11.4 – Two sample effect size

Introduction
What makes a large effect size?
Examples
Questions
Quiz
Chapter 11 contents

Introduction

An effect size is a measure of the strength of the difference between two samples. Effect size tells us the practical importance of a result, say, the difference in outcome between a control group and the treatment group. A combined effect size is a common goal of any meta-analysis (Chapter 20.15).

Note 1: To calculate a combined effect size in meta-analysis, pool individual study effect sizes into a single summary effect. If sample size differs widely across the studies, use a weighted average. Thus, studies with more precision get more weight.

By including effect sizes, this complement inferential statistics such as p-values. Importantly, effect size moves us beyond “significant” or “not significant.” Significance tells us a difference is likely between the groups, but offers no information about the practicality of the observed difference. After all, large studies inherently have more statistical power, which, by definition implicates even small differences can be statistically significant.

In statistics there are many estimates of effect size: for categorical data, odds ratio and relative risk between exposed and unexposed groups; for quantitative data, correlation, regression slope are effect size measures, in addition to the difference between group means. For differences in means between groups, Cohen’s d (and Hedge’s g) are common statistics. In ANOVA, eta-squared ( $\eta^{2}$ ) and omega-squared ( $\omega^{2}$ ), summarizes the proportion of total variance in the dependent variable explained by the independent variables while $R^{2}$ the coefficient of determination, represents the proportion of variance in the outcome explained by the predictors. Advice and help for understanding “effect size” is an enormously popular topic — nearly 3 million hits in Google Scholar and about forty-five thousand papers in Pubmed. Two highly cited papers are those by Durlak (2009) and Ferguson (2009).
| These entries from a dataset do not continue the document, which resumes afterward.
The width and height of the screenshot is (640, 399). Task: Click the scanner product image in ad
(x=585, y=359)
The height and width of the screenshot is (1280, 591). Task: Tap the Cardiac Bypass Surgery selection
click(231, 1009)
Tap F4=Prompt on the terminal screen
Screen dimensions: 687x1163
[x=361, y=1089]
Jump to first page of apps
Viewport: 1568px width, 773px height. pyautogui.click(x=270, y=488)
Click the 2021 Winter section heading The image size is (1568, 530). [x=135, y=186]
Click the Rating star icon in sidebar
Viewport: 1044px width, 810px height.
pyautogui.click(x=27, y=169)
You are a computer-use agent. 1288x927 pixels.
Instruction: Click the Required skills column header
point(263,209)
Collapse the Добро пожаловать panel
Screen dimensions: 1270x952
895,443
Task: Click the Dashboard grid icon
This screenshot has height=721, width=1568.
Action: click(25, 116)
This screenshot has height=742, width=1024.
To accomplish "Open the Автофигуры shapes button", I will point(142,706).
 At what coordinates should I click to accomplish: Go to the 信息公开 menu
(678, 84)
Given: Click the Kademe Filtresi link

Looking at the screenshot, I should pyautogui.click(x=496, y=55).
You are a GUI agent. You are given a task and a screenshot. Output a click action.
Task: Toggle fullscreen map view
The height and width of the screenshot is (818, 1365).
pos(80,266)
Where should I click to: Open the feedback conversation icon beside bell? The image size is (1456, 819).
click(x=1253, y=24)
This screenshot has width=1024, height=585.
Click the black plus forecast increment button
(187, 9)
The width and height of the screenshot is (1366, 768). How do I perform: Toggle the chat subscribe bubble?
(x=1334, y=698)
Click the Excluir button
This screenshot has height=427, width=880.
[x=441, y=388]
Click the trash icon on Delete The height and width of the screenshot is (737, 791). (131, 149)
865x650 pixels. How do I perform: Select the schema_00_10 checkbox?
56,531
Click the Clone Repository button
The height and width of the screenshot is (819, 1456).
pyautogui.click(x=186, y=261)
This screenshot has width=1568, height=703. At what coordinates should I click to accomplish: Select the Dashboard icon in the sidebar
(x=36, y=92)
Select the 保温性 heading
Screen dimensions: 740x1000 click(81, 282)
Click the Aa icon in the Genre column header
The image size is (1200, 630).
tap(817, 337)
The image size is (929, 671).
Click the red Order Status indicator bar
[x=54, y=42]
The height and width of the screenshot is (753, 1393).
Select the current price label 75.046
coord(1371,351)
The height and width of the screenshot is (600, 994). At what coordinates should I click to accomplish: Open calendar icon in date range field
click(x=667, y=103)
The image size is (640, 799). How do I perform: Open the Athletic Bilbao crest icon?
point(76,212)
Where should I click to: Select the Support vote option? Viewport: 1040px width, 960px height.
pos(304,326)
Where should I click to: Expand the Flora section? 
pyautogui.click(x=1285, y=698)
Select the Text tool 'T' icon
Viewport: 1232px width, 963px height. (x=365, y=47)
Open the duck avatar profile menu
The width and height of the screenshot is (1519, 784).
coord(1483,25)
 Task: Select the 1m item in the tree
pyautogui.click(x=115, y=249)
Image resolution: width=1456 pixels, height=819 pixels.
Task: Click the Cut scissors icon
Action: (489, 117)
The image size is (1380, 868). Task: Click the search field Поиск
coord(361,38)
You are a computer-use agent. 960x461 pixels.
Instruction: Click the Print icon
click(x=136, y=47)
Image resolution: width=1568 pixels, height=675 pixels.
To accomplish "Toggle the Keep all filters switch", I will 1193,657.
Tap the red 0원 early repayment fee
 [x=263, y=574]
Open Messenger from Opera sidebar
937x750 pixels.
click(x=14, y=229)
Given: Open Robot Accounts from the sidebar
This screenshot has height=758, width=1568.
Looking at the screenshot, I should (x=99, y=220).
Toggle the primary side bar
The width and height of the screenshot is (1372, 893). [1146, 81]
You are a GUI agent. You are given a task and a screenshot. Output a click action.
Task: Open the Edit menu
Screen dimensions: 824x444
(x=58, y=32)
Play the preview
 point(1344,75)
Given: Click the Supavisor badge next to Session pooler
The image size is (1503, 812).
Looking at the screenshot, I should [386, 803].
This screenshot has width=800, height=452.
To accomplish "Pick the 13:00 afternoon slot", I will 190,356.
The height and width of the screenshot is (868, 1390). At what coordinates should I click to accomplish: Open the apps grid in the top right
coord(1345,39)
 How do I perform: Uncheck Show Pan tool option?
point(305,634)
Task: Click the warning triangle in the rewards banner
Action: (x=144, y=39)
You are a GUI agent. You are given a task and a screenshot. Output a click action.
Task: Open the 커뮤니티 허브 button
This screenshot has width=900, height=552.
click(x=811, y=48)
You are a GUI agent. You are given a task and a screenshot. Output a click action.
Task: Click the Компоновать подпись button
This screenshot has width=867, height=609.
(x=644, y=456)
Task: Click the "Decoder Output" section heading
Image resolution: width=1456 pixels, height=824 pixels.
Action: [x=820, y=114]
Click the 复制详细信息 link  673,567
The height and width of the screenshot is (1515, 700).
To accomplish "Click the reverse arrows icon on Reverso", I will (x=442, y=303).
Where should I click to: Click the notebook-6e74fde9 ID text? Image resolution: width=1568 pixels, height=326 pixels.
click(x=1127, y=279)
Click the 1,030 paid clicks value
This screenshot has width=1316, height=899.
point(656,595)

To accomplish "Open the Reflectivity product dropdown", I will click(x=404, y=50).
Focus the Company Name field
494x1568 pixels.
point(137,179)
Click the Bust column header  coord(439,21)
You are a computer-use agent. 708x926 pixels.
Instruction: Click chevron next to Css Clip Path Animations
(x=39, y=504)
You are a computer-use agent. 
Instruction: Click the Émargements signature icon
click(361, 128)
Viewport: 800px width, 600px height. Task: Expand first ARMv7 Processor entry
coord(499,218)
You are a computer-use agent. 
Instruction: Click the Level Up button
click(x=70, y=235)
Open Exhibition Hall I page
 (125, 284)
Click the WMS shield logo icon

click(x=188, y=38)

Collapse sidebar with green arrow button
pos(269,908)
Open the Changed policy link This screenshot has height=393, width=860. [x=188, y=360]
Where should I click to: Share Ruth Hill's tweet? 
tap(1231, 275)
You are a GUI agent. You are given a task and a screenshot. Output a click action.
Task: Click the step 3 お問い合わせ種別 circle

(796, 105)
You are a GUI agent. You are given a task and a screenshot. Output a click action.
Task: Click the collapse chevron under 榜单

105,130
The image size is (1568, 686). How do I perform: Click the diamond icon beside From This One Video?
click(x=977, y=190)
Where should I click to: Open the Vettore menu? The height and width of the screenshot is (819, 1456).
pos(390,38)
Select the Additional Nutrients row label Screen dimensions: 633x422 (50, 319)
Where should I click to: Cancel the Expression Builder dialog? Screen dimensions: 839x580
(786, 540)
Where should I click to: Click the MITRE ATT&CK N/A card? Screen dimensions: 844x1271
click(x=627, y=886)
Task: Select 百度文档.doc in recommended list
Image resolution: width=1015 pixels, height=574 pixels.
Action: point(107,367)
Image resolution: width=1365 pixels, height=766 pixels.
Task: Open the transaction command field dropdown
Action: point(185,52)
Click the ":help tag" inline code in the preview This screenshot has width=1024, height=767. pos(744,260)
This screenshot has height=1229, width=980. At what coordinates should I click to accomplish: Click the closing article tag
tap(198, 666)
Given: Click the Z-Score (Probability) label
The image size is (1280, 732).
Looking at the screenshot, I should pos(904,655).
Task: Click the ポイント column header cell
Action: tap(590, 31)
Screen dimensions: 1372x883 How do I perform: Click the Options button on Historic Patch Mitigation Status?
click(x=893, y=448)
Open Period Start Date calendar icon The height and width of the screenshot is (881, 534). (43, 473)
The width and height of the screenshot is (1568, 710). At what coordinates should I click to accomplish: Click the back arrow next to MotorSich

The effect size statistic, Cohen’s d, is calculated by subtracting one sample mean from the other and dividing by the pooled standard deviation.

$\begin{align*} d = \frac{\bar{X}_{1} + \bar{X}_{2}}{\s_{pooled}} \end{align*}$

where s_pooled is the pooled standard deviation for the two sample means.

Hedge’s d, which uses the s_pooled is the pooled standard deviation for the two sample means instead of the pooled population standard deviation, is written as

$\begin{align*} g = \frac{\bar{X}_{1} + \bar{X}_{2}}{s_{pooled}} \end{align*}$

The $s_{pooled}$ used in d is from an equation for pooled standard deviation was provided in Chapter 3.3, but we’ll give it again here.

$\begin{align*} s_{pooled} = \sqrt{\frac{s_{1}^2 + s_{2}^2}{2}} \end{align*}$

An alternative version of Cohen’s d is available for the t-test test statistic value

$\begin{align*} d = \frac{2t}{\sqrt{df}} \end{align*}$

A d of one (1) indicates the effect size is equal to one standard deviation; a d of two (2) indicates the effect size between two sample means is equal to two standard deviations, and so on.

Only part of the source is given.